Set task: Copy the entries from the line containing "Task: Select the monospace word adalah" down to the line containing "Action: click(x=331, y=133)", both included and requests kept, but multiply each click coordinate in the answers by 0.25 and round it to a whole number, with halves going up. Leave every other number unchanged and return only those lines.
========
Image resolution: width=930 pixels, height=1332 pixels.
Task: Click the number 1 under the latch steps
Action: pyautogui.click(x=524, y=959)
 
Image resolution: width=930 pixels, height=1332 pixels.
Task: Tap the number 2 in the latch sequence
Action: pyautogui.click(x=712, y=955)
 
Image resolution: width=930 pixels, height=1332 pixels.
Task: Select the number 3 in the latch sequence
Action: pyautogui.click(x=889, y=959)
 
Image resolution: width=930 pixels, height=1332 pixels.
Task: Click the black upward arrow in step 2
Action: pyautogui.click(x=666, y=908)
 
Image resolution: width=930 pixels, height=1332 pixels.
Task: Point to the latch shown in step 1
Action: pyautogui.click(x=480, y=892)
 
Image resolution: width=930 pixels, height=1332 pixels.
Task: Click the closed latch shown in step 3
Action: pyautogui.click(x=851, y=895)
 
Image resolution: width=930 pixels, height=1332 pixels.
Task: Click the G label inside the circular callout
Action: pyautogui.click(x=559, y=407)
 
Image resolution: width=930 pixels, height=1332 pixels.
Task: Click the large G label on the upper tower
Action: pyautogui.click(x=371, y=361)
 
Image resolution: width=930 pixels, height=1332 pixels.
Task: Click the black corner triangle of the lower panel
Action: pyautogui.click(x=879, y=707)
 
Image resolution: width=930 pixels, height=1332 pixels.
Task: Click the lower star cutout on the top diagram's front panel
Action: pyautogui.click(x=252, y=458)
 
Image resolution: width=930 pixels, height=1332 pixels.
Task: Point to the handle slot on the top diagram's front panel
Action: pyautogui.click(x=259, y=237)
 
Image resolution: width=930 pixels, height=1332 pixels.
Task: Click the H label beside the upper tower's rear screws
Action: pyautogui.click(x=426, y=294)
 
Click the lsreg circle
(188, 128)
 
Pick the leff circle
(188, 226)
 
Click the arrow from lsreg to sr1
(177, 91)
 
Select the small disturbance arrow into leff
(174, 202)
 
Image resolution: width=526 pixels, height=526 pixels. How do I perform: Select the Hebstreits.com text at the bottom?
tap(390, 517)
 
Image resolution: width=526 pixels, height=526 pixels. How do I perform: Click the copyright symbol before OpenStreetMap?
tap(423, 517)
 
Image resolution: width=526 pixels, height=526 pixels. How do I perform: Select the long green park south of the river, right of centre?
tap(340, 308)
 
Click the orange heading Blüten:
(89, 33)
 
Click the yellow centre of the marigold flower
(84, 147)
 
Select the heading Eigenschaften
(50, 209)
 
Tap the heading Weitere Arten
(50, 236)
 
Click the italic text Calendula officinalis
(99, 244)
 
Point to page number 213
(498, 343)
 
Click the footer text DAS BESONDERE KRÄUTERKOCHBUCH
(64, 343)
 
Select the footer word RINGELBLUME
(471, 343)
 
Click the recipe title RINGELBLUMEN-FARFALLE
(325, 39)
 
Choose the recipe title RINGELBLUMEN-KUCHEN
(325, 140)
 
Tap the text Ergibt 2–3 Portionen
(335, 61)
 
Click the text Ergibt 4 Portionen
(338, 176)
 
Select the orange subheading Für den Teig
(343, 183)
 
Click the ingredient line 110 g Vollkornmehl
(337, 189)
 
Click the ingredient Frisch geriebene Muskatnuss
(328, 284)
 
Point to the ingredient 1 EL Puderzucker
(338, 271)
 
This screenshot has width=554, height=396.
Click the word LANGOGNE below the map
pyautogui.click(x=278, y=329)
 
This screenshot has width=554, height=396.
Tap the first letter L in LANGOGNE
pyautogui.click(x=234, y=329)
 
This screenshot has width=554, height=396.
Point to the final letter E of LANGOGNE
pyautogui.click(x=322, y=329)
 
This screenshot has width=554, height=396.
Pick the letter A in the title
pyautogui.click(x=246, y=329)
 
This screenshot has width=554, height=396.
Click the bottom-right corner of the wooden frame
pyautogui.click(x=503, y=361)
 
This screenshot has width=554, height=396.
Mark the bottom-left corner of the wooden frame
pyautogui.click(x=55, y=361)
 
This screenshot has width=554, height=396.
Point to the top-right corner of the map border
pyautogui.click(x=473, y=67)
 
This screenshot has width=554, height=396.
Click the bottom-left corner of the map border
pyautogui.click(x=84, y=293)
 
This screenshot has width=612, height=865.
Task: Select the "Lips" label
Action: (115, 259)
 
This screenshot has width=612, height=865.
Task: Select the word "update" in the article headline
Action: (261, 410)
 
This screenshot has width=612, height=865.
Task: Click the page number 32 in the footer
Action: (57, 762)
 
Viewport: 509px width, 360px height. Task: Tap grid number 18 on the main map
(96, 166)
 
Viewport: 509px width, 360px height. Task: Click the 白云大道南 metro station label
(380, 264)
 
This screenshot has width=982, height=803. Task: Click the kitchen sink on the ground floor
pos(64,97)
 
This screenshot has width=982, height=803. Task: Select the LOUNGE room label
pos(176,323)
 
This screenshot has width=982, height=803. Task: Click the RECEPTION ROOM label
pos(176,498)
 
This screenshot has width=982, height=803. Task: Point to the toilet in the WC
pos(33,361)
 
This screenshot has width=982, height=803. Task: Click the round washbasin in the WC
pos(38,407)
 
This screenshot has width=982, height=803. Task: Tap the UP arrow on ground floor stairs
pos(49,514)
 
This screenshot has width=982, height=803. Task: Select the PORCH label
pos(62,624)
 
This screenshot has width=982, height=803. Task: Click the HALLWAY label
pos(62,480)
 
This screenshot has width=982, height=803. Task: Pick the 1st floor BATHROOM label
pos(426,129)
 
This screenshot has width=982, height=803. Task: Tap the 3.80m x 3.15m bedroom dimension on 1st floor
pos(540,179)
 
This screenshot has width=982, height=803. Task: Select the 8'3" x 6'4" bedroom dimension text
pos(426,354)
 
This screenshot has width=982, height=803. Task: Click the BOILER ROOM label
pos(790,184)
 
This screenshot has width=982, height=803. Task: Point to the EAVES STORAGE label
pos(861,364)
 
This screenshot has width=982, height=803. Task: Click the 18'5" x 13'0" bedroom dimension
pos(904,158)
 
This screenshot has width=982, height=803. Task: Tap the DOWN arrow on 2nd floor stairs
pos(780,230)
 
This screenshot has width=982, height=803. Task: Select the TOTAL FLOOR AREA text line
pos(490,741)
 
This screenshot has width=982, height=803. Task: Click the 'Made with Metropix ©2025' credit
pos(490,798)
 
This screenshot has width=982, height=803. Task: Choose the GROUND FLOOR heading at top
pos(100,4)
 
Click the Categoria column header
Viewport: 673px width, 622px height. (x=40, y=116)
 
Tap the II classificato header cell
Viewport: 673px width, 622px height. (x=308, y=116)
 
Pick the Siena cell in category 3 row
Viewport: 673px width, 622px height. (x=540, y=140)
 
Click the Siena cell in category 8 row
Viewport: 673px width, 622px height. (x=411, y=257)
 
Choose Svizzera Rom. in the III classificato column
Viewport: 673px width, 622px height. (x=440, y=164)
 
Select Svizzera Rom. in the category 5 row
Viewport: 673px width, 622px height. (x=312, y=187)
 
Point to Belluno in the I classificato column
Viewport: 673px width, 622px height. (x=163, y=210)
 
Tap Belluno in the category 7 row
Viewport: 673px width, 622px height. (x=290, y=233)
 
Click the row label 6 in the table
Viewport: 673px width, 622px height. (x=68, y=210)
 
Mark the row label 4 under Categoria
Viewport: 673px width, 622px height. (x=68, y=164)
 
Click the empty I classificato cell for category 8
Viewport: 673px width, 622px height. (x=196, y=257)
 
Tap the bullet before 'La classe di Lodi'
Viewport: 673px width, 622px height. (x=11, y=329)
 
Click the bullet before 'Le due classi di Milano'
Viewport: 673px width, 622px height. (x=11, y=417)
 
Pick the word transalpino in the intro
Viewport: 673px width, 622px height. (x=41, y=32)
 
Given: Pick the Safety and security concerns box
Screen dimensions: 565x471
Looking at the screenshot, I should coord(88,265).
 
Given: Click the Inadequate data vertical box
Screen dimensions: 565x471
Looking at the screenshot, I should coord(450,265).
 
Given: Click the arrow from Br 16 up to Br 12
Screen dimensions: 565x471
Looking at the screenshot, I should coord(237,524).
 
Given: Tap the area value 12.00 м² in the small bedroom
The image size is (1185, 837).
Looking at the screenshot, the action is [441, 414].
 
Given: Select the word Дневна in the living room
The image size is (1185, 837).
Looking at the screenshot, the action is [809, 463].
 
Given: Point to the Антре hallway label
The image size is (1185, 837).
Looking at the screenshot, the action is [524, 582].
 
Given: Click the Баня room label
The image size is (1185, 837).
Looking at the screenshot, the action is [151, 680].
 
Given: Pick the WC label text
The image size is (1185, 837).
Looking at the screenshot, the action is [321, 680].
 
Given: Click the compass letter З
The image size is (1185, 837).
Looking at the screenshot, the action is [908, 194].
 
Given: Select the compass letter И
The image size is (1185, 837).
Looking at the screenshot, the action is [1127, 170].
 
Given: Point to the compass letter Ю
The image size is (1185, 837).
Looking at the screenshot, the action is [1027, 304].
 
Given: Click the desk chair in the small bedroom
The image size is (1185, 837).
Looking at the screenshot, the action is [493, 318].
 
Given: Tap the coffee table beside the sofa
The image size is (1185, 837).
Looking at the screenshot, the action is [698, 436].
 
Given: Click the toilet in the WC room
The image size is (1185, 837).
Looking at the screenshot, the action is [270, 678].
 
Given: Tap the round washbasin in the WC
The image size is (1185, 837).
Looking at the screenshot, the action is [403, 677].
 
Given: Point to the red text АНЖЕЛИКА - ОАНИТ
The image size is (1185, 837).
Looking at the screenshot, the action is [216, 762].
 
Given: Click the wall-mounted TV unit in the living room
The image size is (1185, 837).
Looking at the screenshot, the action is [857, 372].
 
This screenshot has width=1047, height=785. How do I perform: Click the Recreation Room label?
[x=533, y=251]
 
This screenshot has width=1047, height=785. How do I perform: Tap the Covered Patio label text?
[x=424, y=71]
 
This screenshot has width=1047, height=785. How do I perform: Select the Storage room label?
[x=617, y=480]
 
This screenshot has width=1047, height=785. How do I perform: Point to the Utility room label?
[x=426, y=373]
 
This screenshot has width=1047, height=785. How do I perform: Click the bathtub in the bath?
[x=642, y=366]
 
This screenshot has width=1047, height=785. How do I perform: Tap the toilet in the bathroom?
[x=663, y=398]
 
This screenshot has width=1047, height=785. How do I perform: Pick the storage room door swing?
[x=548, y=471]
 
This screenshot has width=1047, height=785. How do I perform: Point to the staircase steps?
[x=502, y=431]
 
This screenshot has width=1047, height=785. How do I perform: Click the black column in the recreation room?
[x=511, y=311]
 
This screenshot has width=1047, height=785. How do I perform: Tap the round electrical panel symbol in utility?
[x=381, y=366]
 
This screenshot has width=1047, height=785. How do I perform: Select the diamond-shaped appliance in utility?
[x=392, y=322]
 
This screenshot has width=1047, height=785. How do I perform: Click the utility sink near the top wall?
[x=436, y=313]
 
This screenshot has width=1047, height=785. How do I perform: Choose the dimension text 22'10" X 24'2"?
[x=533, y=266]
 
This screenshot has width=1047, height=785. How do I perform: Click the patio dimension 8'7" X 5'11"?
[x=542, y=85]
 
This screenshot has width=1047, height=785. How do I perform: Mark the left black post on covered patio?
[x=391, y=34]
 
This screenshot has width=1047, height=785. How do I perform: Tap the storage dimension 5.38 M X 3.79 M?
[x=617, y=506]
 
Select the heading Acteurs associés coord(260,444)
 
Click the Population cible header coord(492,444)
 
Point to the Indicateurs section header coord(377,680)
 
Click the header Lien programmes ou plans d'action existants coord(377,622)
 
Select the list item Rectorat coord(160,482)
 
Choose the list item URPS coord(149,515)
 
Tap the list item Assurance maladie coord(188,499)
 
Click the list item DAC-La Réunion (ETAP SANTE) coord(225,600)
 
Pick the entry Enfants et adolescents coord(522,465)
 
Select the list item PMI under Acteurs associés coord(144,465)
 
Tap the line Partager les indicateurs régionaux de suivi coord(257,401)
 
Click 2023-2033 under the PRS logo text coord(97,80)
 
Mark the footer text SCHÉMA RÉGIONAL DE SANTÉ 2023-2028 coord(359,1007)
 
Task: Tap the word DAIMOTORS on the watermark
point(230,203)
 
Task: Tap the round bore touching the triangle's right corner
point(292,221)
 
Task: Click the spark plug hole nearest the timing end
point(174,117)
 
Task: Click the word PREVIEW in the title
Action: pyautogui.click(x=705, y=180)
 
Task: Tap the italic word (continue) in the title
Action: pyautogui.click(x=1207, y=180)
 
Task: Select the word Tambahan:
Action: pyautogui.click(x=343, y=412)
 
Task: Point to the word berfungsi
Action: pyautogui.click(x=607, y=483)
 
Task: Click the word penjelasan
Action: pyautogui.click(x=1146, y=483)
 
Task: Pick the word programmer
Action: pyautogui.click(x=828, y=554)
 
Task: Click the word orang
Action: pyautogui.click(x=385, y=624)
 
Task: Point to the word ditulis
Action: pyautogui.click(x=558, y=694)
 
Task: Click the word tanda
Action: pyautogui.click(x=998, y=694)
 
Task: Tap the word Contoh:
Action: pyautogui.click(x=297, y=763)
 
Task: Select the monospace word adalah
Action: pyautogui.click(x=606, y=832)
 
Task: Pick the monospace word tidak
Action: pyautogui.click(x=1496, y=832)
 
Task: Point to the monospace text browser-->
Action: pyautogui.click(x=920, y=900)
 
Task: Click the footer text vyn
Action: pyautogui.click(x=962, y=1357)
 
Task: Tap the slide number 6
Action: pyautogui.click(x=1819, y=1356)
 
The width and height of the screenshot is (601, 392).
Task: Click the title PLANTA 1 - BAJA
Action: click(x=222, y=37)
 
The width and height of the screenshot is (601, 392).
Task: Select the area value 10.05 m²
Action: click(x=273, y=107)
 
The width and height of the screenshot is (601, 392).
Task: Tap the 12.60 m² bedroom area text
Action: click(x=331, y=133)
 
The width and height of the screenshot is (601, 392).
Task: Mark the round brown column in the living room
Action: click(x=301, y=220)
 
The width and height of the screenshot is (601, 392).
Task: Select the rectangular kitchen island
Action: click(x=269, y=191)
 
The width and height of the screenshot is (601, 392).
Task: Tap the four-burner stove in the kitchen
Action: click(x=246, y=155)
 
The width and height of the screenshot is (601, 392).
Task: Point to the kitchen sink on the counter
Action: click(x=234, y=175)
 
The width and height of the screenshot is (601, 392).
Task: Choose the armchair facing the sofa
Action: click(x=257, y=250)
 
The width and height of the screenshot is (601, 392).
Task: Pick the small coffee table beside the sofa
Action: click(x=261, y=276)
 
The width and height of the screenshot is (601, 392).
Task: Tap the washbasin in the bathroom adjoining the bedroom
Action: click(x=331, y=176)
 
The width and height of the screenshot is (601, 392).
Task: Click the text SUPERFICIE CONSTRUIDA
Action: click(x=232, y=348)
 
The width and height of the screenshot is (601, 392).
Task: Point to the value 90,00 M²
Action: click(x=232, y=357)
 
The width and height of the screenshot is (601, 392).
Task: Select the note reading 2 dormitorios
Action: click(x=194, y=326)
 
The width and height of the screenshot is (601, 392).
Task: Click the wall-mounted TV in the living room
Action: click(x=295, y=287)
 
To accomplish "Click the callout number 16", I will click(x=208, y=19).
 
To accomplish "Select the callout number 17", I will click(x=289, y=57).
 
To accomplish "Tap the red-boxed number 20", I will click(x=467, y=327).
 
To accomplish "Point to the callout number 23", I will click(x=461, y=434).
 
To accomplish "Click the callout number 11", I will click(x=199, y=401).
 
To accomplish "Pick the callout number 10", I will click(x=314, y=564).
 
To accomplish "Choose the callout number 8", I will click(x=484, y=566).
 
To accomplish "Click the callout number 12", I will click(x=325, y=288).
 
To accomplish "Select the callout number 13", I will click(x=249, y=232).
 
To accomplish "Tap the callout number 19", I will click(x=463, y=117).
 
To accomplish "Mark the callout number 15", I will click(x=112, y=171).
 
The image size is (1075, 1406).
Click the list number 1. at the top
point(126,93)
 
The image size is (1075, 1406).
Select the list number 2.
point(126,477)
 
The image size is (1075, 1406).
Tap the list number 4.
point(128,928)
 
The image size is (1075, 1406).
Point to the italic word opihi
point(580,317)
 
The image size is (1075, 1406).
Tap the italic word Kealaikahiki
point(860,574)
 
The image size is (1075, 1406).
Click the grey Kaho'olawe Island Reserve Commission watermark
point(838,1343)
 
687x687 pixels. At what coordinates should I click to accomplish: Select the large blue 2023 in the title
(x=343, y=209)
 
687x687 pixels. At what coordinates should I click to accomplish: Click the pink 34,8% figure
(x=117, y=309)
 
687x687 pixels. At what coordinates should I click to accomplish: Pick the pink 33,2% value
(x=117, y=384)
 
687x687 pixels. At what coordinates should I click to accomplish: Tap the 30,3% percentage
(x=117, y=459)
========
Answer to the problem:
Task: Select the monospace word adalah
Action: pyautogui.click(x=152, y=208)
 
Task: Pick the monospace word tidak
Action: pyautogui.click(x=374, y=208)
 
Task: Point to the monospace text browser-->
Action: pyautogui.click(x=230, y=225)
 
Task: Click the footer text vyn
Action: pyautogui.click(x=241, y=339)
 
Task: Tap the slide number 6
Action: pyautogui.click(x=455, y=339)
 
The width and height of the screenshot is (601, 392).
Task: Click the title PLANTA 1 - BAJA
Action: click(x=56, y=9)
 
The width and height of the screenshot is (601, 392).
Task: Select the area value 10.05 m²
Action: click(x=68, y=27)
 
The width and height of the screenshot is (601, 392).
Task: Tap the 12.60 m² bedroom area text
Action: click(x=83, y=33)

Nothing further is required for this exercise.